## Problem
Rewrite all the records below, swapping "screenshot" for "screen capture" and keeping everything else the same. Omit the pictures from your answer.

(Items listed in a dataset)
○ ○ ○ ○ ○
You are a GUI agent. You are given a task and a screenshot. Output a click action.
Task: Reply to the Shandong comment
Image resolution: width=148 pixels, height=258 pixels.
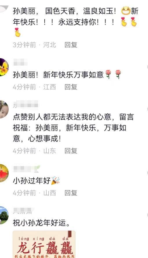click(71, 151)
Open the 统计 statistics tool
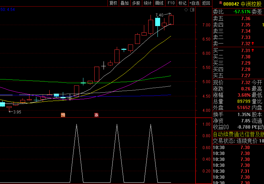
○ ○ ○ ○ ○
## Response to the exercise
You are a GUI agent. You are given a task and a screen capture. Output a click action.
Task: Reply to the Shandong comment
Image resolution: width=148 pixels, height=258 pixels.
click(71, 151)
Open the 统计 statistics tool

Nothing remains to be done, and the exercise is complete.